90.3  (1) In this section:

"approved screening device" means a device prescribed for the purposes of this section;

"driver" means a driver who holds a driver's licence on which a condition is imposed under section 25 (10.1) and includes any such person having the care or control of a motor vehicle on a highway or industrial road whether or not the motor vehicle is in motion.

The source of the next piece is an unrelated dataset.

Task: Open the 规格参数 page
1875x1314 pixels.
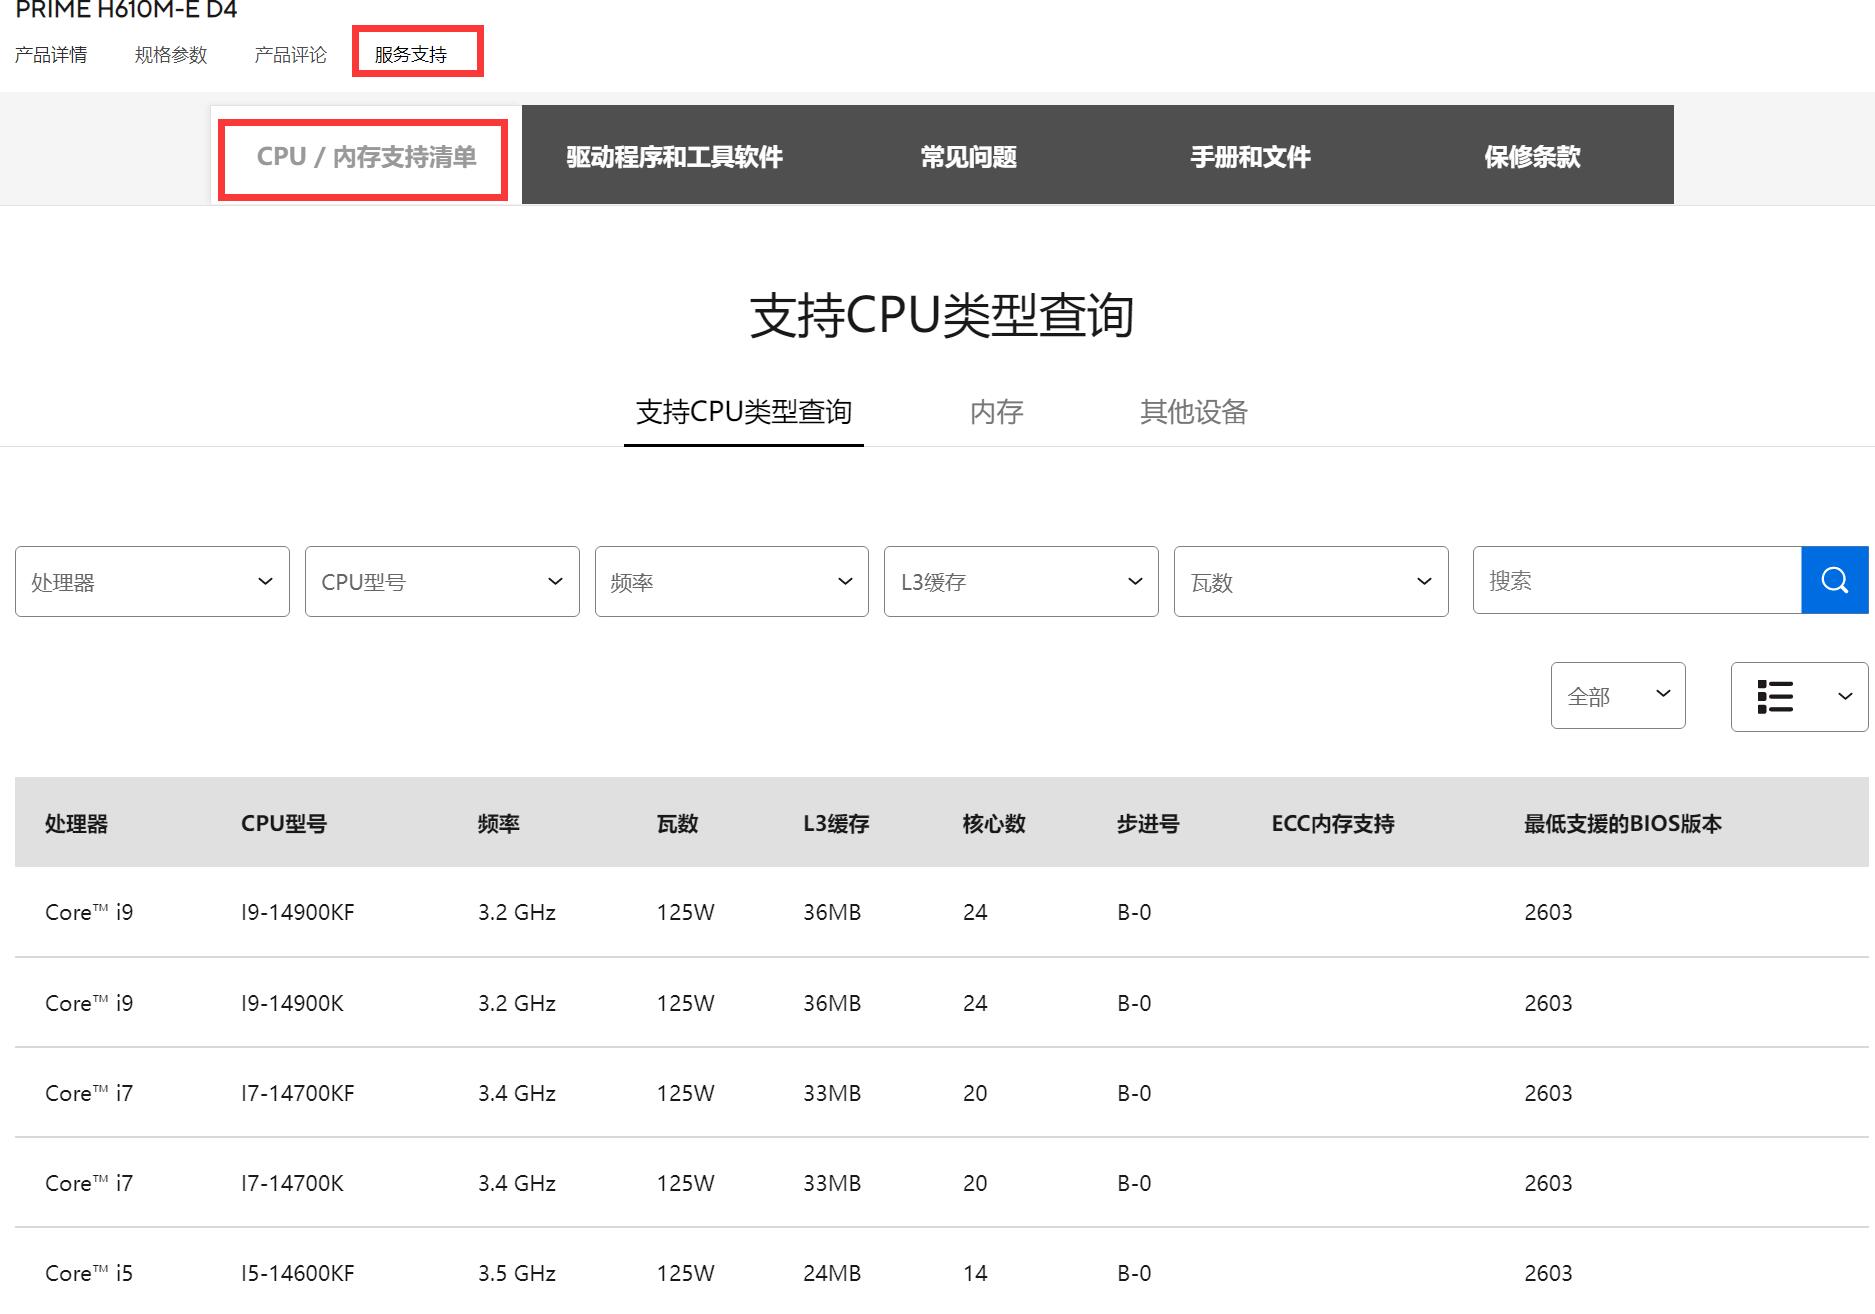Action: (x=170, y=53)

(2) A peace officer may, at any time or place on a highway or industrial road if the peace officer has reasonable and probable grounds to believe that a driver has alcohol in his or her body,

(a) request the driver to drive the motor vehicle, under the direction of the peace officer, to the nearest place off the travelled portion of the highway or industrial road, and

(b) by demand made to that driver, require the driver to promptly provide a sample of breath that, in the opinion of the peace officer, is necessary to enable a proper analysis of the breath to be made by means of an approved screening device and, if necessary, to accompany the peace officer for the purpose of enabling that sample of breath to be taken.

  This means , to me, that drivers that fall under 25 (10.1) (novice drivers) must be put through this process IF alcohol is suspected!  If not, why the following section??




No-alcohol restriction for Class 7L, 8L, 7 and 8 licences

30.11 (1)  A person who holds a Class 7L, 8L, 7 or 8 licence must not operate a motor vehicle while having alcohol in his or her body.

(2)  For the purposes of section 90.3 of the Act, the following devices are prescribed:

(a) the Alcolmeter S-L2;

(b) the Alcotest © 7410 GLC;

(c) the Alcotest © 7410 PA3;

(d) the Alco-Sensor IV D WF;

(e) the Alco-Sensor IV PWF;

(f) the Alco-Sûr;

(g) the Intoxilyzer 400D.

[en. B.C. Reg. 257/98, App. 1, s. 6.]

Which tells me that the novice  driver MUST fall under section 90.3 IF alcohol is suspected as it again refers back to section 90.3.


Timeline as to how I see this event should have been handled in point form:

1) Police suspects a novice driver to have alcohol in system while driving which contravenes section 25(10.1) and section 30.11.

2) Police, following section 30.11(2) must pursue section 90.3 (which refers back to section 25(10.1) and:

    ...following the OSMV , give an immediate 12 hour suspension which is governed by section 90.3 which demands a roadside test.

3) IF the blood levels dictate, then a 24 hour or whatever normal driver sanctions would apply in addition to their GLP-specific consequences and reviews.

The reason we are so adamant about the roadside test for a novice driver is that if this proceedure was followed as it should, this whole thing about "knowing" you can request a roadside test would not even be in question in this case.  


Do I make any sense?


Yes, but....

only as it applies to 90.3, the 12 hour suspension. 30.11 only sets out the test instruments that the officer must use. An instrument other than that listed would not be acceptable.